### WRITTEN INSTRUCTION
Please present the records below as a Markdown table with the columns No. and Text, one numbered row per line, skipping blank lines and leaving out the pictures.
*** RECORDS SHOWN ***
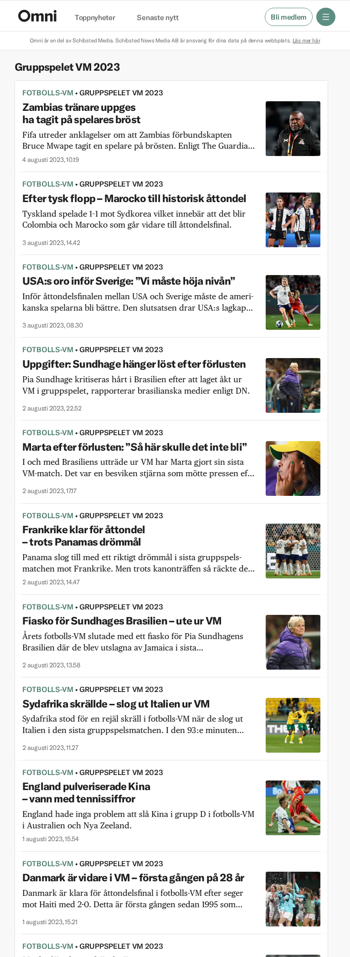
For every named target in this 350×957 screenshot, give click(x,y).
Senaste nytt (157, 18)
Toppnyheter (95, 18)
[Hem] (37, 16)
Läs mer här (306, 40)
***
### RESULT
| No. | Text |
|---|---|
| 1 | For every named target in this 350×957 screenshot, give click(x,y). |
| 2 | Senaste nytt (157, 18) |
| 3 | Toppnyheter (95, 18) |
| 4 | [Hem] (37, 16) |
| 5 | Läs mer här (306, 40) |